::: Provided data
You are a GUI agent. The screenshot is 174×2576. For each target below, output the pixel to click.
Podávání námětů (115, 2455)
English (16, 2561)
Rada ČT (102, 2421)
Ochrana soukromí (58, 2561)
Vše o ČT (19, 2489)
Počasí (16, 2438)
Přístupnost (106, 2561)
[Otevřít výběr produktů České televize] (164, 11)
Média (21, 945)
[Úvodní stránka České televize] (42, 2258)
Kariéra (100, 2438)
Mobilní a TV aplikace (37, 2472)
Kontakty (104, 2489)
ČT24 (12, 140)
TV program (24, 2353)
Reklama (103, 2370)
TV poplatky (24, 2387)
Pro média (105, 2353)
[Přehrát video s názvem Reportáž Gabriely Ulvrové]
::::::
::: Provided data
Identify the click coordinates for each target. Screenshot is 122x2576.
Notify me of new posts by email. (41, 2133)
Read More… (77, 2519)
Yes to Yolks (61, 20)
::::::
■ **Problem to solve**
All that should be written out is the stretch of lines above between the one holding "You are a GUI" and the one holding "TV poplatky (24, 2387)", inclusive, exactly as given.

■ **Finished exercise**
You are a GUI agent. The screenshot is 174×2576. For each target below, output the pixel to click.
Podávání námětů (115, 2455)
English (16, 2561)
Rada ČT (102, 2421)
Ochrana soukromí (58, 2561)
Vše o ČT (19, 2489)
Počasí (16, 2438)
Přístupnost (106, 2561)
[Otevřít výběr produktů České televize] (164, 11)
Média (21, 945)
[Úvodní stránka České televize] (42, 2258)
Kariéra (100, 2438)
Mobilní a TV aplikace (37, 2472)
Kontakty (104, 2489)
ČT24 (12, 140)
TV program (24, 2353)
Reklama (103, 2370)
TV poplatky (24, 2387)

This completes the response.